I would and I did. In this, at least, I can claim I was faithful to her — to us. I was, after all, her man. It had been my impossible and defining task to be both like and unlike all other men — more specifically, like and unlike her father and her errant, excommunicated ex-husband, my father. What does this mean? I’m not sure I can clearly say. I was, I suppose, never to leave her for another woman. I was never to lie to or deceive her. When I first began to write and publish novels, it was understood by my mother, and hence unwittingly by me, that I was exhibiting, in whatever could be called my artistic accomplishments, her creative agency, her gifts.
“I’ll come down soon and stay a few days, Mom.”
“You don’t have to come.”
“I want to come.”
“I’m not expecting you.”
“I’ll come.”
“Don’t if you don’t want to.”
“Mom.”
“Don’t wait too long. I’m going to die soon.”
“How do you know?”
“Dr. McCarrick is trying to kill me.”
“Excuse me?”
“He won’t take my calls.”
“He’s a doctor.”
“What’s that supposed to mean?”
“Nothing. It’s a joke. Sort of. He’s busy. Doctors are busy.

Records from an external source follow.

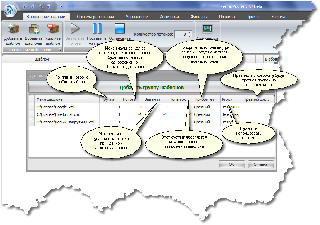Image resolution: width=320 pixels, height=225 pixels.
Task: Click the Количество потоков number field
Action: 181,34
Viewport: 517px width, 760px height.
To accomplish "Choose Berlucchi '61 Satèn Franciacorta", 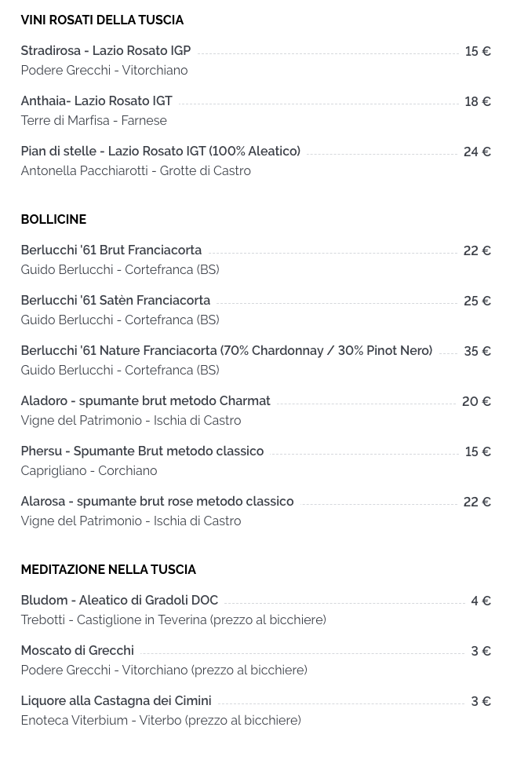I will (x=115, y=301).
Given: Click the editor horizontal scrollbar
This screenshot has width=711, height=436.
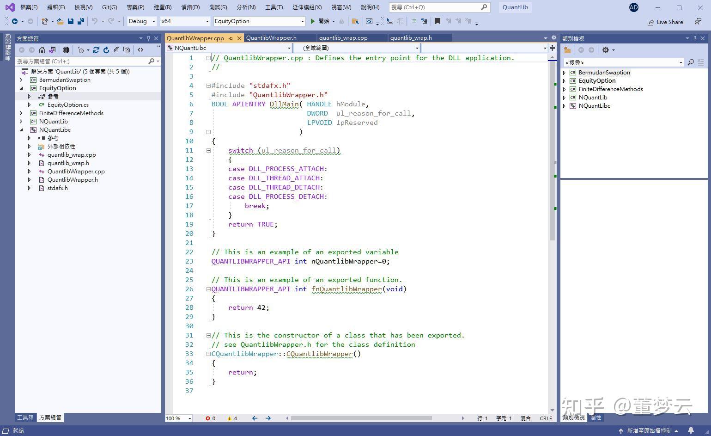Looking at the screenshot, I should pyautogui.click(x=360, y=418).
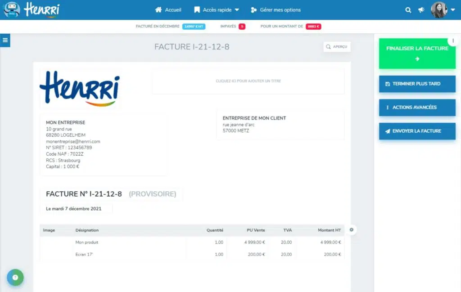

Never mind.”
“Everyone is against me. You’re against me.”
“Mom, he’s not trying to kill you. No one is trying to kill you. No one wants to kill you.”

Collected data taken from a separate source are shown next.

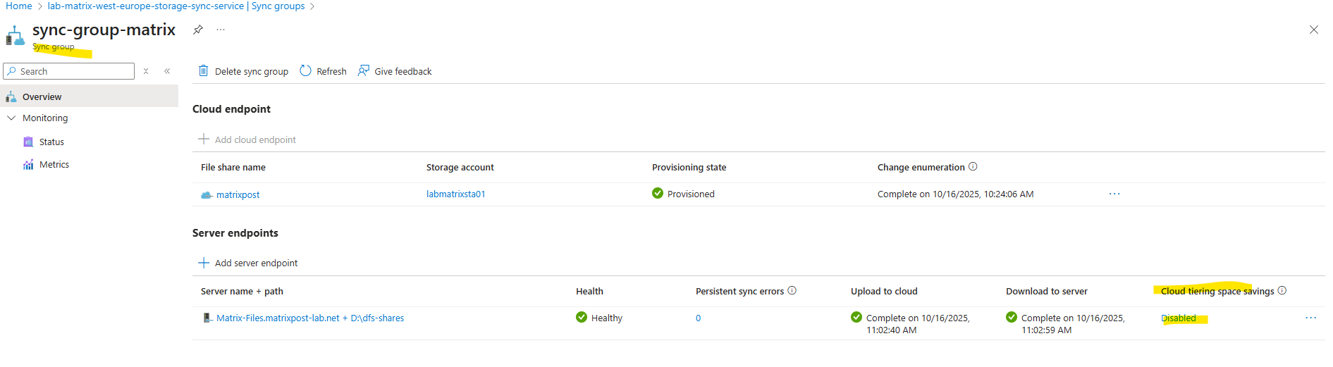Click the Delete sync group trash icon
The width and height of the screenshot is (1333, 367).
coord(203,70)
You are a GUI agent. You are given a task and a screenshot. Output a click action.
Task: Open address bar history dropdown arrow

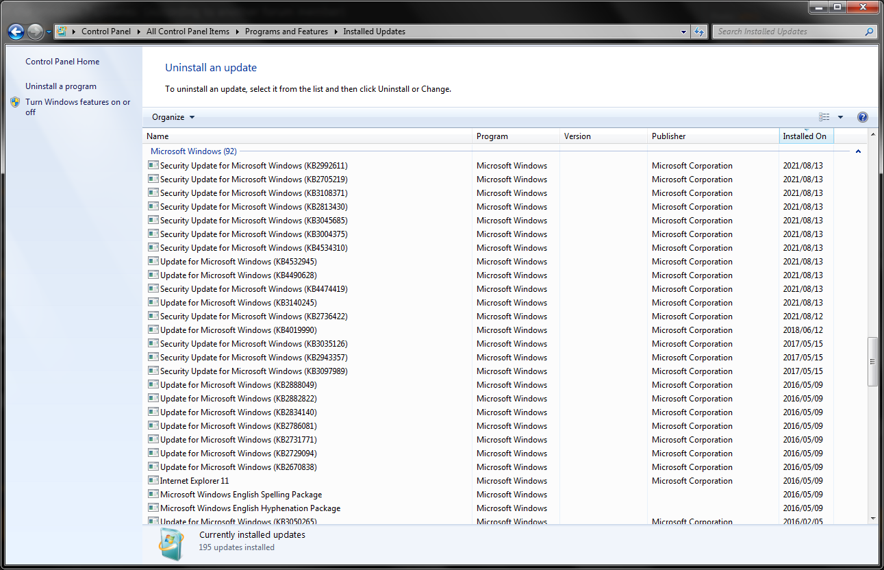pyautogui.click(x=684, y=32)
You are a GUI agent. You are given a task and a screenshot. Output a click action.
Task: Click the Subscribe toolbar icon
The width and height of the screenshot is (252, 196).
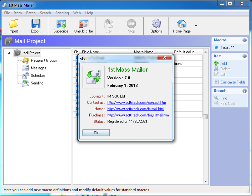[61, 24]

I put off the visit. I put it off. A dog in the apartment next to mine started barking, and for a while I lost my mind. Then the dog stopped barking and a year had passed and my sister and I were boarding flights from opposite ends of the country to stand beside my mother’s bed in the little house near the bottom of the hill that pitched down to the parking lot beside the town lake. It was our practice, my sister’s and mine, to fly into Charlotte, rendezvous at the airport car-rental desk, get the car, stop off at Bridges, in Shelby, North Carolina, for barbecue, then head west over the mountains, past Chimney Rock, up around Old Fort, and down into Black Mountain. The drive took three hours. We could have flown to Asheville, thirty minutes from our mother’s house, but Terry and I traveled this roundabout way, I think, in order to give ourselves time to prepare for the ordeal of being — for one last time, in this case — Louanne’s children in Louanne’s house. That day, we managed to be in a hurry and to drive slowly at the same time. Terry talked about her children and about a neighbor who, like our mother, had refused nutrition in the final stages of a terminal illness. It was late on a late-summer afternoon. The farms and weathered churches alongside the two-lane highway had never seemed to me so lonely or so lovely, so beckoning, as they did that afternoon. This was our grandfather’s country; and it was his father’s, and his father’s father’s; and it was our mother’s and, for that brief time — looking out the car windows at the sights along the way, at touristy Lake Lure and the rocky stream descending the grade in low waterfalls beside the road; at the forlorn houses surrounded by irregularly shaped fields planted with corn and beans; at the kudzu that devours more and more of the South, forest and field, every year — it was ours, too. I remember thinking that, after she died, there would be no one left to bind me to this part of the world, and I wondered what might lead me, in the future, ever to return.